The book seller’s magic

The lady at the bookstore, I saw her today, wrapped in a heavy shawl outside the bus stop.

Her hair was pinned up with a little black clip, a dark statement against her wispy white hair.

Four words popped out as soon as I saw her. Straw-like, stuck out, and slightly unkempt, but she seemed to flow of a magic that only book seller’s have.

One day, I hope to be a part of that same magic too.

And though I wanted to speak to her, I felt mute underneath the vast night sky. Some small feeling inside of me was holding me back from the book seller’s magic.

In my bolder days, when I’d spoken to her, she told me that she lived far away from the bookstore. Her children thought it was silly of her to travel all the way to the city just to work there.

But people who aren’t part of the magic don’t know. When you find a place of belonging, you’d do anything to keep it alive.

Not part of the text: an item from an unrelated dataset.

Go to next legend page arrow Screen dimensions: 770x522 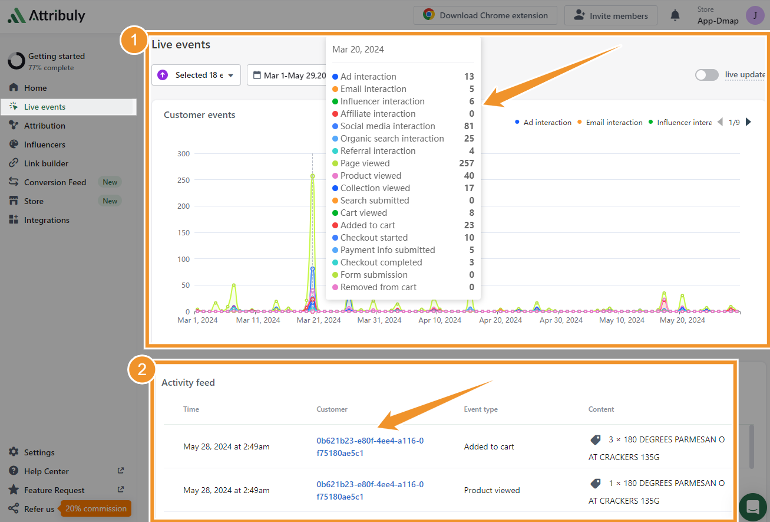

And though I am scared, pretty much every day now, I know I’d rather be scared than to stop being a dreamer.

I can’t help but continue on this path. It’s the only one that seems to ring true, the sweetest melody that makes all else bitter.

Now I can see that whatever happens, I will strive for that magic that booksellers have.

A jar of quotes

When I was teaching myself how to write, I kept a small jar of quotes beside me. They kept as a reminder of the reasons why I chose to become a writer.

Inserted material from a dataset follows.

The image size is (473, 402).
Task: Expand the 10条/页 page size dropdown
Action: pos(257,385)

If there was ever a day where I was easily discouraged, I would pick a few quotes out of the jar and read them silently to myself.

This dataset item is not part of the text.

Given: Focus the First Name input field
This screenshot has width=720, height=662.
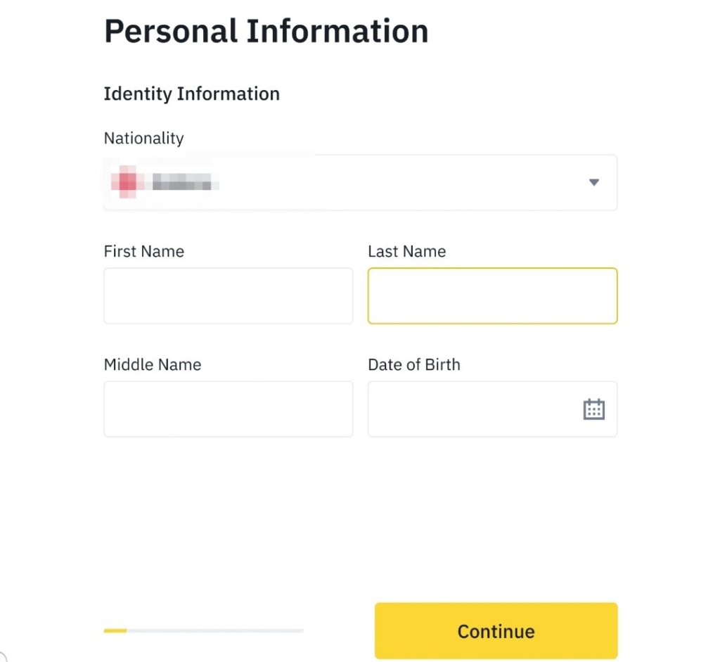Looking at the screenshot, I should point(228,295).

Afterwards, I almost always found my courage again.

Today I picked a quote from the jar and it said:

“Courage doesn’t always roar. Sometimes it’s the quiet voice saying I will try again tomorrow.”

These are the quiet steps taken by a writer. And if not tomorrow, then the day after tomorrow, or even fifty years later, all these words will culminate into something it was always meant to be.

As I close the lid to my jar of quotes, I know that there are many more writers hiding out there.

How do you find your courage to write?

How far can you go?

My grandfather walked 156km from his farming village to the city, when he was just a small boy, so that he could attend middle school. A journey like that would’ve taken him days, but he did it alone, all by himself, with nothing but the road signs to guide him.

I learnt about this story on my last visit to see him, when he was lying in hospital, in a vegetative state.

When I asked my mum why he had done that, she said: “He had a vision.”

What she meant was that he was the first of his family to get an education, when nobody else thought to do so. And in doing that, he led our family out of a life of poverty.

My grandfather had such strong blood in him. I didn’t see it then, because he was just a tiny, fragile old man. But I see it now.

He fights and claws at the caretakers when they stick tubes down his throat. He stares them down if they cover his hands with mittens because he likes to take the tubes out of his nose.

He is very much a leader trapped inside a dying body.

But he was strong enough to wait for us to come back so that we could say goodbye.

He was strong enough to walk 156km for an education that would otherwise never have been given to him.

I am not strong like him, but on the day of his passing, I realised he had left a legacy.

So I asked myself, what would I walk 156km for?